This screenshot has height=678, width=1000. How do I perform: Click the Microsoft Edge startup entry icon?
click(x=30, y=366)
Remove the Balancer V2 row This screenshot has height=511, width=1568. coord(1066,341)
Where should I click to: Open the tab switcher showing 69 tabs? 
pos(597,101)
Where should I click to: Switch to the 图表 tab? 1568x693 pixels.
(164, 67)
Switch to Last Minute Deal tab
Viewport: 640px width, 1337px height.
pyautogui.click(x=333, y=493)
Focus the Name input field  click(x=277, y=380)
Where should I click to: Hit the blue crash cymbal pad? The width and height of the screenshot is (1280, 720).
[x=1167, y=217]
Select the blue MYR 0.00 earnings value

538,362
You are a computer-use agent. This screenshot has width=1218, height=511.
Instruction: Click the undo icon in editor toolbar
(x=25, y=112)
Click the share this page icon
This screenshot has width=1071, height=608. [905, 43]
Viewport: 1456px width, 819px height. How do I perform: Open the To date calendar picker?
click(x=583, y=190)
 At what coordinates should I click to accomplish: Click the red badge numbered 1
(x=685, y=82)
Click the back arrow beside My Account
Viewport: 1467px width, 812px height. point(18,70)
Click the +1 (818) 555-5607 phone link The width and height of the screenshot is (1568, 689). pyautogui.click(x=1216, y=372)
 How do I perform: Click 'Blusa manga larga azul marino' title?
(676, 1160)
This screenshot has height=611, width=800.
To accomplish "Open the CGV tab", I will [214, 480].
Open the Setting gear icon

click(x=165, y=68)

┄┄┄┄┄┄

> **What this task involves**
Copy the material above word for word, beginning with the line that contains "Remove the Balancer" and continuing through the line that contains "Focus the Name", with both of those lines included.

> **Answer to the problem**
Remove the Balancer V2 row This screenshot has height=511, width=1568. coord(1066,341)
Where should I click to: Open the tab switcher showing 69 tabs? 
pos(597,101)
Where should I click to: Switch to the 图表 tab? 1568x693 pixels.
(164, 67)
Switch to Last Minute Deal tab
Viewport: 640px width, 1337px height.
pyautogui.click(x=333, y=493)
Focus the Name input field  click(x=277, y=380)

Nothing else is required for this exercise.